That nation would not be Iraq, Libya, Serbia, Russia or Iran. It would be
Israel.
There are currently petitions circulating on most North American
university campuses that would seek to have universities terminate all
investments in companies that do business in or with Israel. There are
also petitions asking individual faculty members to boycott scientists and
scholars who happen to be Israeli Jews, regardless of their personal views
on the Arab-Israeli conflict. There have been efforts, some successful, to
prevent Israeli speakers from appearing on college campuses, as recently
occurred at Concordia University. There are no comparable petitions
seeking any action against other countries that enslave minorities,
imprison dissidents, murder political opponents and torture suspected
terrorists. Nor are there any comparable efforts to silence speakers from
other countries.
The intergalactic visitor would wonder what this pariah nation, Israel,
must have done to deserve this unique form of economic capital punishment.
If he then went to the library and began to read books and articles about
this planet, he would discover that Israel was a vibrant democracy, with
freedom of speech, press and religion, that was surrounded by a group of
tyrannical and undemocratic regimes, many of which are actively seeking
its destruction.
He would learn that in Egypt, homosexuals are routinely imprisoned and
threatened with execution; that in Jordan suspected terrorists and other
opponents of the government are tortured, and that if individualized
torture does not work, their relatives are called in and threatened with
torture as well; that in Saudi Arabia, women who engage in sex outside of
marriage are beheaded; that in Iraq, political opponents are routinely
murdered en masse and no dissent is permitted; that in Iran members of
religious minorities, such as Baha'is and Jews, are imprisoned and
sometimes executed; that in all of these surrounding nations, anti-Semitic
material is frequently broadcast on state-sponsored television and radio
programs; in Saudi Arabia apartheid is practised against non-Muslims, with
signs indicating that Muslims must go to certain areas and non-Muslims to
others; that China has occupied Tibet for half a century; that in several
African countries women are stoned to death for violating sexual mores;
that slavery still exists in some parts of the world; and that genocide
has been committed by a number of countries in recent memory.

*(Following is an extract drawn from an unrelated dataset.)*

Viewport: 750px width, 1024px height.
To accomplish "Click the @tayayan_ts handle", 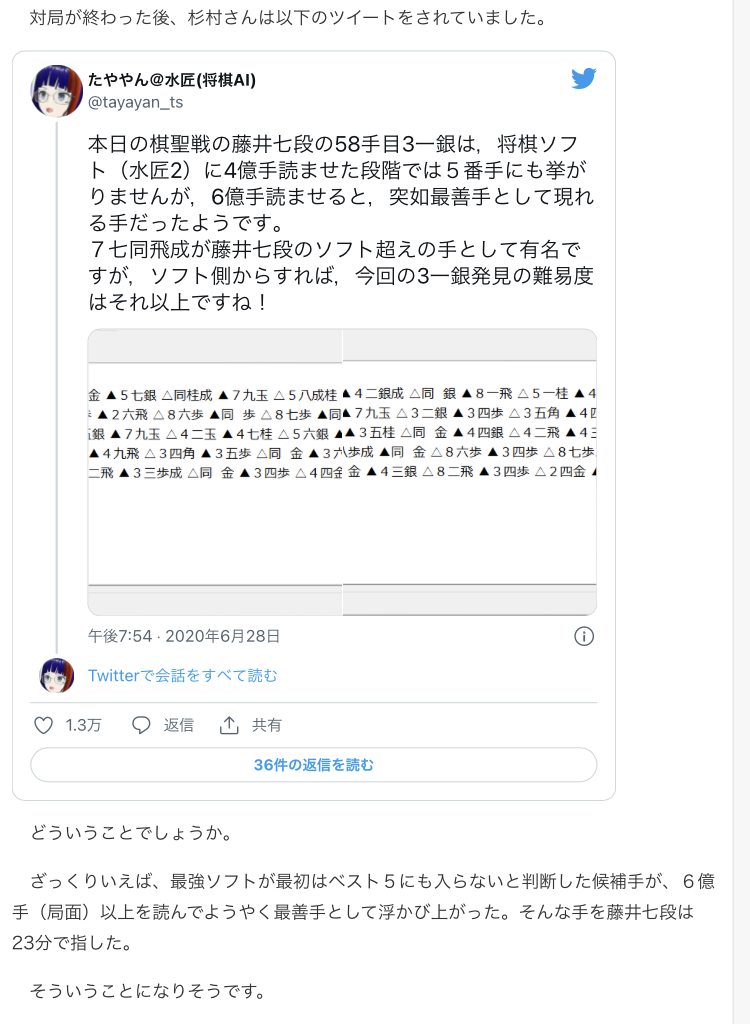I will click(135, 102).
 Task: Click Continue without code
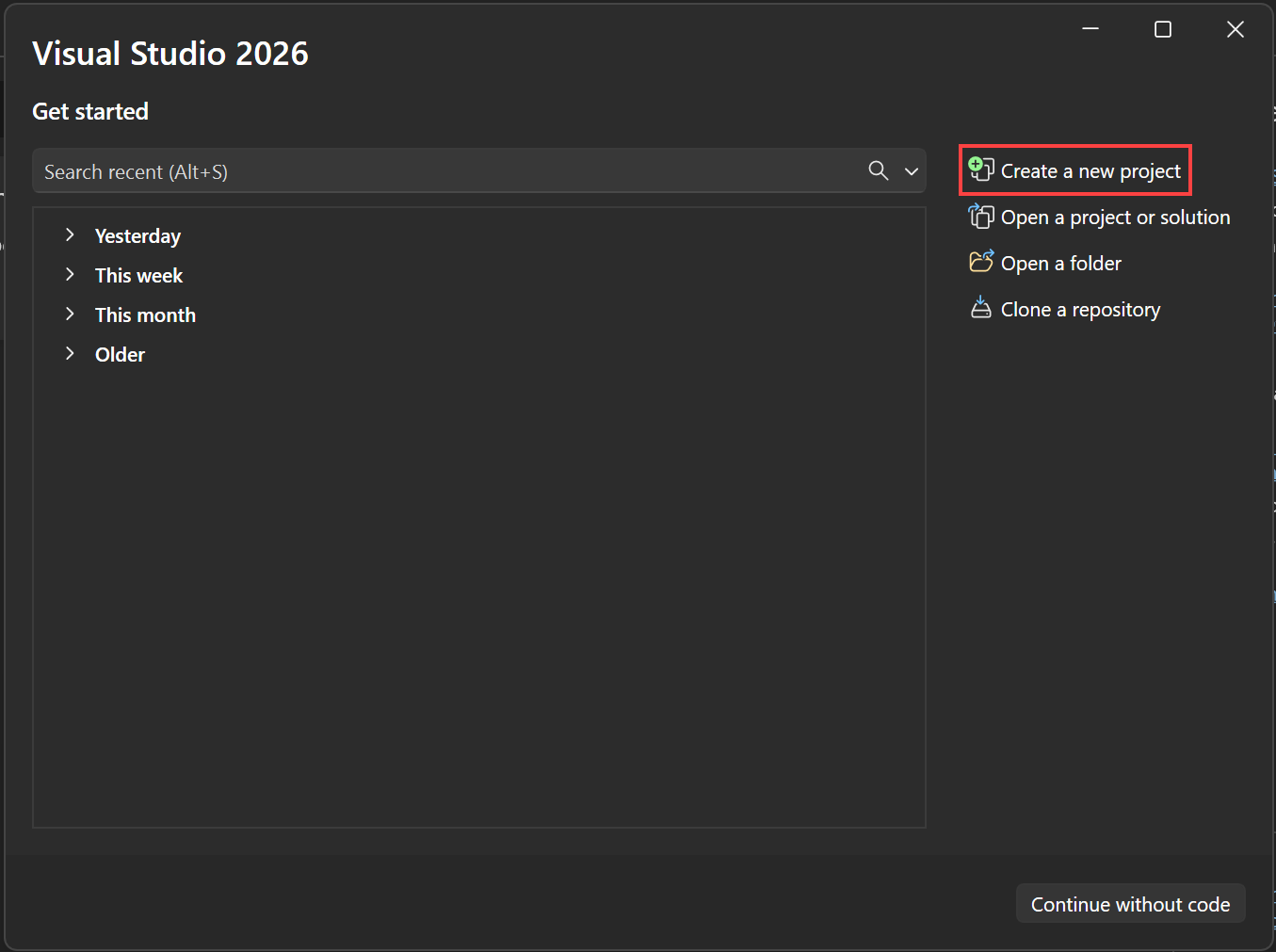pos(1130,903)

Our curious visitor would wonder why there are no petitions circulating
with regard to these human rights violators. Is Israel's occupation of the
West Bank and Gaza -- an occupation it has offered to end in exchange for
peace -- worse than the Chinese occupation of Tibet? Are the tactics used
to combat terrorism by Israel worse than those used by the Russians
against Chechen terrorists? Are Arab and Muslim states more democratic
than Israel? Is there any comparable institution in any Arab or Muslim
state to the Israeli Supreme Court, which frequently rules in favour of
Palestinian claims against the Israeli government and military?
Does the absence of the death penalty in Israel alone, among Middle East
nations, make it more barbaric than the countries which behead, hang and
shoot political dissidents? Is Israel's settlement policy, which 78% of
Israelis want to end in exchange for peace, worse than the Chinese attempt
at cultural genocide in Tibet? Is Israel's policy of full equality for
openly gay soldiers and members of the Knesset somehow worse than the
policy of Muslim states to persecute those who have a different sexual
orientation than the majority? Is Israel's commitment to equality for
women worse than the gender apartheid practised in Saudi Arabia?

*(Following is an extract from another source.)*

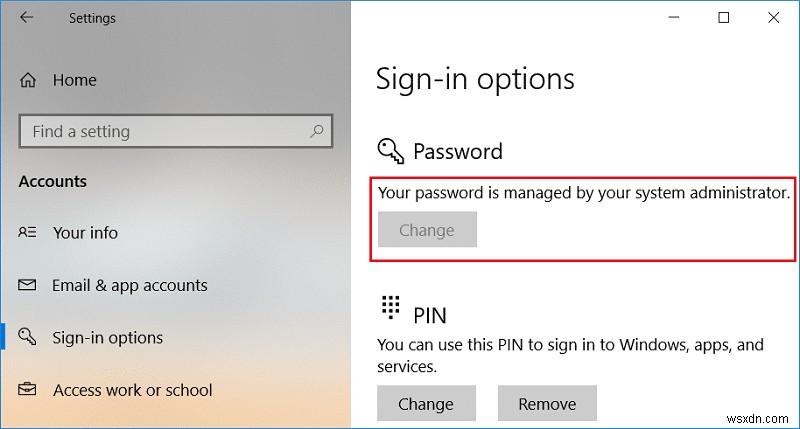The height and width of the screenshot is (429, 800).
Task: Focus the Find a setting search box
Action: tap(160, 131)
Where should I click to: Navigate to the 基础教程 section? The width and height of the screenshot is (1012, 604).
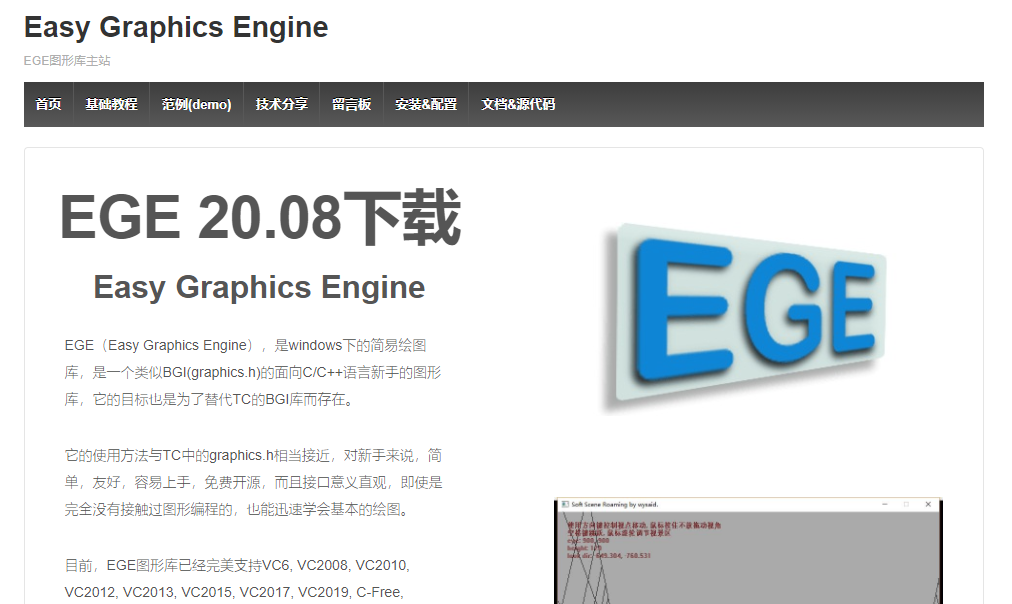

Our visitor would be perplexed to hear the excuses made by university
professors and students for why they are prepared to delegitimate Israel
while remaining silent about the far worse abuses committed by other
countries. If he were to ask a student about the abuses committed by other
countries, he would be told (as I have been): "You're changing the
subject. We're talking about Israel now."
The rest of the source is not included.